ABOUT THIS TASK: Reproduce, with no changes, the line that contains "The height and width of the screenshot is (720, 1533)." and all the lines that come after it in the records.

RECORDS FOR THE TASK:

------------------------------------------------------------

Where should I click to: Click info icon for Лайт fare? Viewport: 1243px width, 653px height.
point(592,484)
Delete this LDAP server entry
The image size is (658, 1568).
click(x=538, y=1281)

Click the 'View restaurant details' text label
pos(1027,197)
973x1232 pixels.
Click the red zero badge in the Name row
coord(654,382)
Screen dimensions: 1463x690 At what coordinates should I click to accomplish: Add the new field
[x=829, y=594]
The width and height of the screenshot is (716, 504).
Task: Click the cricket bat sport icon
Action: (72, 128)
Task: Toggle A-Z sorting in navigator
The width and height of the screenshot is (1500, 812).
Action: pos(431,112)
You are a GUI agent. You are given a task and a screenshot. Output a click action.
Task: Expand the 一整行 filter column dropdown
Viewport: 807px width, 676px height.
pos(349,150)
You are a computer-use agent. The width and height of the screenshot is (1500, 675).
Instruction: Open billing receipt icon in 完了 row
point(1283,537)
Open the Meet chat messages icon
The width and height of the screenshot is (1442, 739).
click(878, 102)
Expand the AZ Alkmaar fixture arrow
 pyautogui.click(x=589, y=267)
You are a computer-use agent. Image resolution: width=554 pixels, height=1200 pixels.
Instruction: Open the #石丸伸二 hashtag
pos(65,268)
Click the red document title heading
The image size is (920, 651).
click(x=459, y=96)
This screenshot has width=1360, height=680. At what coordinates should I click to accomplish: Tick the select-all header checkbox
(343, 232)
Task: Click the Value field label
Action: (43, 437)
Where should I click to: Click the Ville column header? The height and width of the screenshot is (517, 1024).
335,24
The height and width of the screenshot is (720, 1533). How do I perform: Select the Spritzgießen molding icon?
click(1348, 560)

------------------------------------------------------------

OUTPUT FOR THIS EXERCISE:
The height and width of the screenshot is (720, 1533). How do I perform: Select the Spritzgießen molding icon?
click(1348, 560)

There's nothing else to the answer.